Michael, Niedersachsen hat als erster Schach-Landesverband eine Erklärung zum Krieg abgegeben. Ihr findet, russische und weißrussische Spieler sollten bis auf Weiteres von internationalen Turnieren ausgeschlossen werden. Was hat der Niedersächsische Schachverband mit internationalem Spitzensport zu tun?
Spieler ukrainischer, russischer und weißrussischer Herkunft gibt es auch in Niedersachsen. Aber ein anderer Teil der Erklärung ist mir wichtiger. Als Landesverband wollten wir vor allem verhindern, dass der Krieg in unsere Spielsäle einzieht. Darum haben wir dazu aufgefordert, es nicht an den Brettern auszutragen, sondern, falls nötig, verbal in Umfeldern, in denen das mehr Sinn ergibt. Diese Aufforderung haben wir mit einer Aussage verknüpft, die sich mit der vom Landessportbund, DOSB, Athleten für Deutschland und der damaligen vom Deutschen Schachbund deckte: Auf der Ebene des internationalen Spitzensports, wo es Ländern darum geht, Erfolge für sich zu reklamieren, sollten russische und weißrussische Sportler und Sportlerinnen keine Möglichkeit bekommen, ein zynisches und marodes System durch sportliche Erfolge zu unterstützen.
Eine Aussage, die euren Sport nicht berührt.
Stimmt. Wir sind für Amateursport zuständig, Landesliga und abwärts plus die gemeinsame Oberliga mit Bremen. Die dürfte im Putinschen System keine Rolle spielen, insofern sehe ich, sollten in der Oberliga Russen oder Weißrussen antreten, keinen Widerspruch zu unserer Erklärung.
Unter den Ländern ist Niedersachsen das einzige mit einer wahrnehmbaren Position zum Spitzensport – neben Berlin, das erst vorgeprescht war und dann zeitgleich mit dem DSB seine Position geändert hat.
Was die anderen Schach-Landesverbände machen, war für uns kein Maßstab. Wir haben gesehen, was im niedersächsischen Sport passiert – dort gab es, vor allem übergeordnet, eine Reihe solcher Erklärungen – und haben entsprechend gehandelt. Aber nochmal, uns war und ist vor allem wichtig, darauf hinzuweisen, dass wir am Brett wertschätzend und nachsichtig miteinander umgehen. Ich finde, dieser Text gehört in diesen Zeiten auf unsere Homepage. Den anderen Landesverbänden habe ich ihn per AKLV-Verteiler zur Kenntnis gegeben.
Reaktionen?
Bisher keine.
Die Spitzensport-Debatte läuft, seitdem der russische Überfall begonnen hat. Ich finde beide Positionen respektabel: Russen ausschließen, damit ihr System sich nicht in ihren Erfolgen sonnen kann, oder Russen spielen lassen, zumindest die Nicht-Karjakins, weil sie eben Sportler sind und keine Kriegsherren. Abseits eurer Verbandserklärung: Was ist deine persönliche Meinung dazu?

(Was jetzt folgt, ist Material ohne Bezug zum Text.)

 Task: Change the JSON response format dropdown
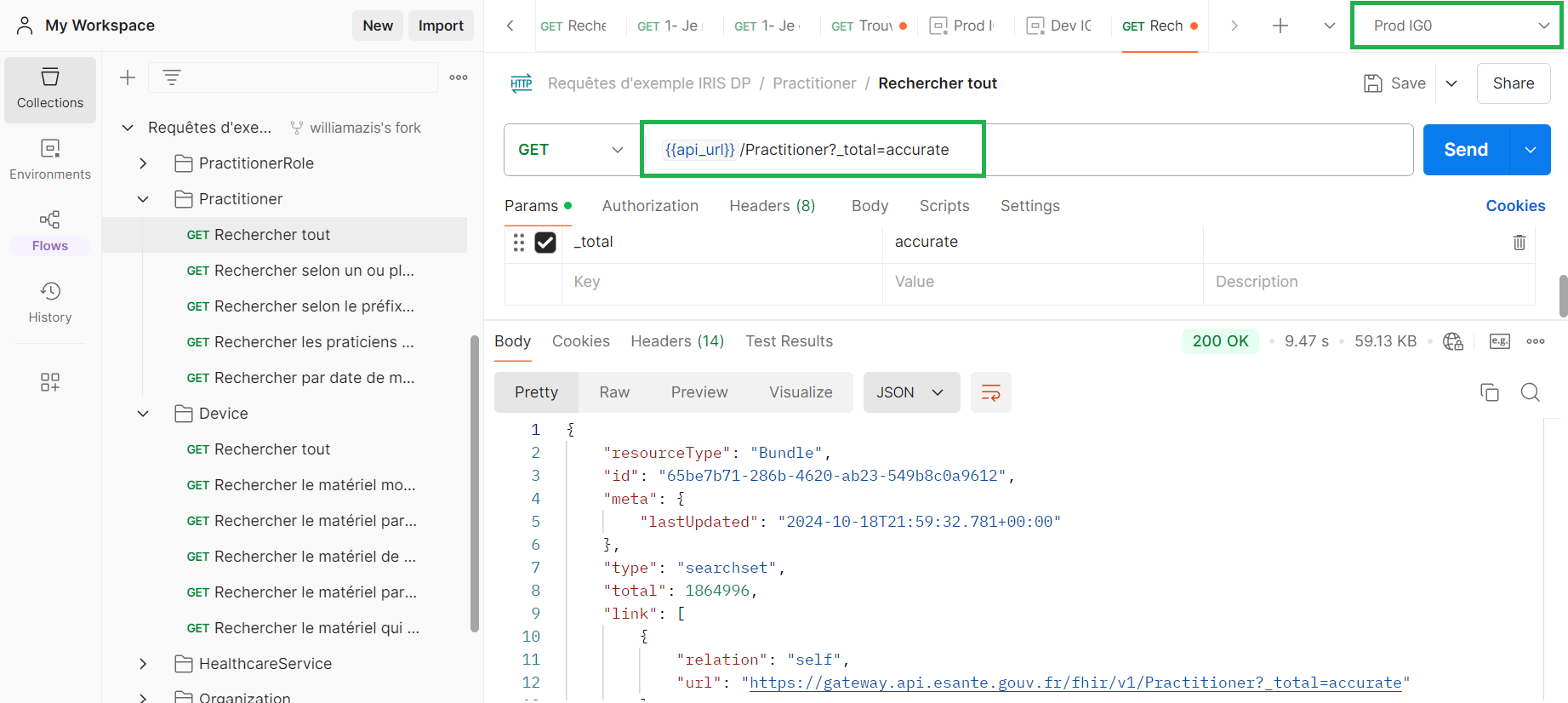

Schwierig. Ich ertappe mich dabei, dass ich meine Auffassung sogar binnen eines Tages zumindest in Nuancen justiere. Über allem steht aber meine grundsätzliche Überzeugung, dass der Krieg zu verurteilen ist. Von allen, die für den russischen Einmarsch Verständnis äußern, distanziere ich mich. Danach wird es komplex. „Athleten für Deutschland“ hat noch vor den leider zaudernden Verbänden eine Erklärung abgegeben, der ich persönlich nahestehe. Ich weiß, dass Gruppenstrafen immer einzelne benachteiligen, ich weiß aber auch, in welchem Maß autoritäre Systeme sportliche Erfolge für ihr Image missbrauchen. Sie dort zu treffen, halte ich für einen vernünftigen Ansatz. Aber es gibt eben auch Argumente dagegen, denen ich mich nicht verschließen kann. Ein klares „richtig“ oder „falsch“ sehe ich nicht. In der Tendenz bin ich sicher näher bei der Gruppenstrafe.
Am Dienstag beginnt in Berlin der Grand Prix, ein internationales Spitzenturnier mit fünf Russen im Feld. Das müsstest du in der Tendenz für falsch halten.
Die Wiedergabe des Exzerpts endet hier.